• **SOURCE PASSAGE**:
%%
Give to Gain: Redefining Growth in a World Obsessed with More

16th March 2026

Posted on Categories BusinessTags , , ,

This year, the theme for International Women’s Day is “Give to gain”.

On first glance, it could sound like a contradiction. Because if we are honest, most of us have been trained to believe that gain comes from adding: more activity, more output, more offers, more hours.

More. More. More

That was certainly how I approached my first business.

On paper, we were growing. We had more visibility, more projects, and more clients. From the outside, it looked like momentum. From the inside, though, it felt… tight. Every event we hosted still needed my input, every tricky situation with a client found its way back to me, and every new idea hovered until I had the time to give it the green light.

At the time I told myself that was leadership. Looking back, it wasn’t. It was dependency. The business worked because I was holding it all together, which meant if I wasn’t giving it my 100%, it would wobble.

And that is not growth. That is pressure.

The shift, when it eventually came, didn’t come from doing more. It came from being much more deliberate about what I was willing to give. Not sacrifice exactly, but reallocation. Small choices at first, but ones that slowly changed the shape of the business.

I gave clarity to the problem we solved, and almost immediately, we gained consistency.

Content stopped feeling like a scramble, messaging stopped drifting depending on the day, and the right people began recognising themselves in the work without us having to convince them.

I gave proper time to defining our ideal client, and suddenly, we gained traction.
%%
• **DATA SHOWN**:
%%
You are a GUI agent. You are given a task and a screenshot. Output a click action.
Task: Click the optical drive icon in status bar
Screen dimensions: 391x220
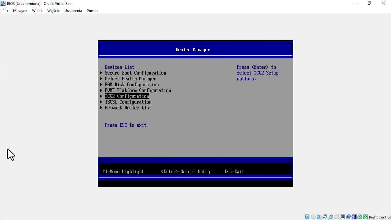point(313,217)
%%
• **TASK BRIEF**: Extend the essay on redefining business growth through "Give to gain," starting after its final sentence and keeping its first-person voice.

• **OUTPUT FOR THIS EXERCISE**:
No more endless calls with “maybe” clients, and far fewer proposals bent out of shape to make something fit. Conversations became cleaner, decisions moved faster, and alignment was easier to spot.

I gave our sales process a rhythm, and the pressure dropped almost overnight.

Instead of dragging people towards a yes, we created space for them to experience the work and decide for themselves. The pressure in those conversations dropped almost immediately. The quality of clients improved, and the process itself became something we actually enjoyed. No, really!

We gave more thought to the rooms we stepped into, and we gained relevance.

That meant saying no to quite a few things that once felt difficult to turn down. Fewer events, fewer panels, fewer “it’ll be good exposure” conversations. But the rooms we chose were the right ones.

We gave new team members real focus at the start, and we gained autonomy later.

That meant slowing down onboarding, sharing context rather than just tasks, and allowing people to make decisions before I felt completely comfortable stepping back. Months later, the impact was clear. I was no longer the automatic escalation point.

We gave the team real control within clear boundaries, and we gained better work.

When people felt trusted to make decisions, they stepped forward. They stopped waiting for instructions, and the standard of the work lifted. I stopped finding myself reviewing things late in the evening, wondering why I was still carrying so much of the load.

And personally, I had to give things up too.

I stopped drafting every social post and stepped away from many of the day-to-day operational details. Instead, I began spending more time on sponsorship conversations, partnerships and longer-term opportunities for the business. In other words, I slowly swapped busy work for business-building work.

Which sounds obvious when you say it out loud. But if you’ve ever built something yourself, you’ll know how hard the shift can feel.

And I am aware that none of this is dramatic. Revenue didn’t suddenly spike, and the work didn’t suddenly become effortless. But something important shifted in how the business felt. It stopped feeling like it was one difficult week away from chaos. The feast-and-famine cycles softened, decisions moved without constant prompting, and the team stepped forward instead of waiting to be briefed.

There was more breathing room in   the system.

That is what “give to gain” means to me now. Not sacrifice or martyrdom, but a more intentional allocation of energy.

Giving clarity so other people can carry weight.

Giving focus to fewer priorities so they can actually move properly.

And sometimes giving up the work that keeps you busy so you can spend more time doing the work that actually builds the business.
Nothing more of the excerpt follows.